Hoping to Win Over a Town, Facebook Holds Urban Planning "Hack-a-thon"

Facebook is moving from tony Palo Alto to blue-collar Belle Haven, and they want to woo residents with community-oriented design.

Some social networks still function better in the flesh, and so, on Saturday, Facebook played host to a massive "design charrette" that brought four busloads of architects, designers, and urban planners together for an all-day cram session devoted to re-imagining Menlo Park's Belle Haven community, soon-to-be home of the company's global headquarters.


[Zuckerberg with architect John Stewart]

The charrette, organized by AIA San Mateo and the city of Menlo Park (with Facebook hosting and taking home the ideas), was billed as the architectural equivalent of one of the company's legendary code-writing "hackathons." Some 150 architects, designers, and students forfeited their Saturday and wired in for a 12-hour draft-a-thon that produced a bevy of ideas for connecting the isolated Facebook campus with the surrounding community and adjacent wetlands, as well as suggestions for redeveloping the area with better transit, denser mixed-use housing, and lively retail and business districts. Even the Zuck himself swung by in the morning hours to see how the web of design brains was working. John Tenanes, Facebook's director of real estate, suggested Papa Zuck was pleased with the fanfare. "He eyeballed me and said to me, ?Awesome.?"

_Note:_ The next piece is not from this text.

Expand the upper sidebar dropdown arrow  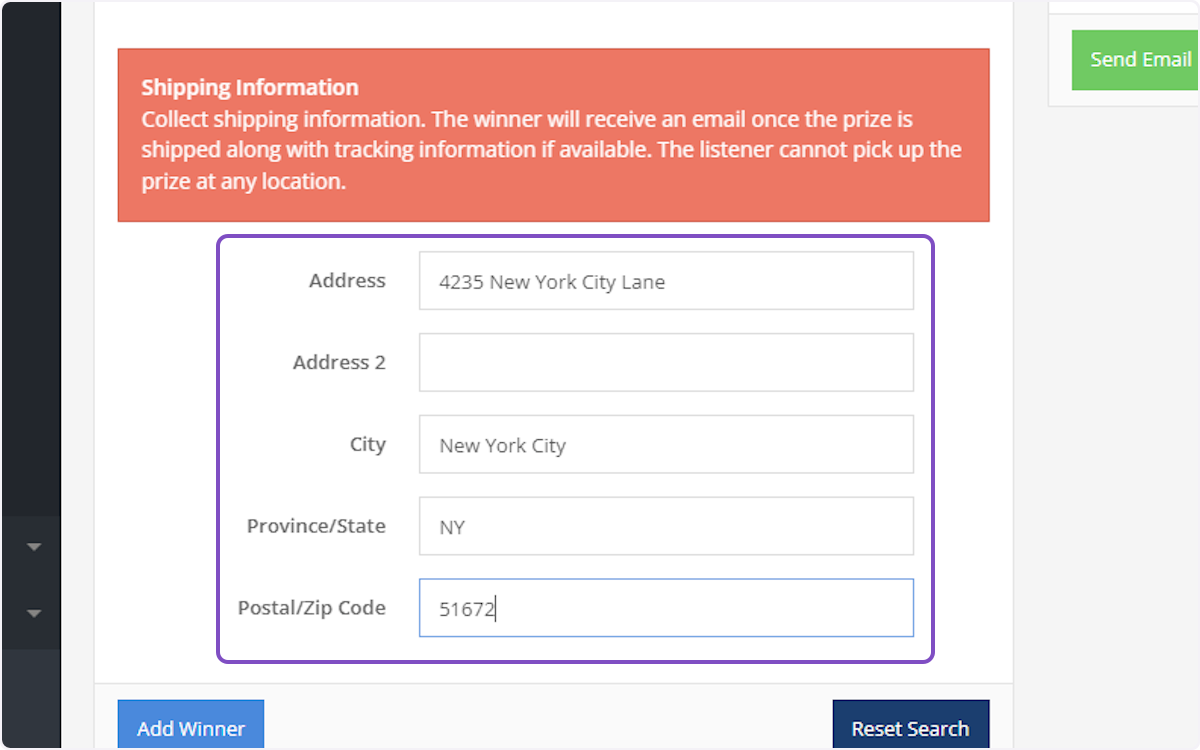point(34,547)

Facebook wants to change the fortress vibe and embrace the community.

While crowd-sourcing urban-planning ideas might sound like the premise for a design-by-committee horror show, Saturday's talent was a gifted bunch of professionals who were given free rein to let their otherwise repressed design imaginations run wild. From Facebook's perspective, it was solid strategy: the company basically persuaded teams of the Peninsula's top architects to work all day pro bono in an effort to brainstorm ideas for sprucing up the new company's neighborhood digs. And while it might seem a tad unusual for a company to care so much about improving local amenities, it's ultimately a gambit that works in Facebook's favor on several fronts: employee satisfaction, lunch-hour options, community-outreach brownie points. Plus, it never hurts to dispel the stale image of Silicon Valley companies as tinted-window office parks full of tech hermits who really just wish you would leave them and their energy-drinks in peace. (Fittingly, Facebook's former Palo Alto campus was casually known as the Bunker.)


[One of the proposed concepts]

With the company slated to begin moving the first wave of employees into a sprawling corporate campus (formerly home to Sun Microsystems) as early as June, Facebook is wise for wanting to make life better for its worker bees in a competitive tech field. Belle Haven — despite the pastoral idyll of its name — lacks the high-income, high-gloss sheen of tony Palo Alto, the home to Facebook's current headquarters. Its demographics are dominated by Hispanic, African American and Pacific Islander communities. It projects a blue-collar vibe, with scruffy post-World War II homes on small lots, congested freeways for borders, a separate struggling school system, and very sparse retail options. A quick tour reveals a gleaming new Jack in the Box, the ubiquitous Starbucks, a handful of taquerias, nondescript industrial parks, acres of asphalt, and finally, the neglected bay front. Those are slim pickings for Facebookers emigrating from tree-lined downtown Palo Alto, with its Coach-and-Cartier shopping centers and Baumé and Chez TJ bistros.

Belle Haven lacks the high-gloss sheen of tony Palo Alto.

"It's an area that could use some improvement," architect Kevin Norman said with tactful understatement. With that goal in mind, Norman co-chaired the all-day design charrette with fellow architect John Stewart (the other one) at Facebook's headquarters-to-be this past weekend.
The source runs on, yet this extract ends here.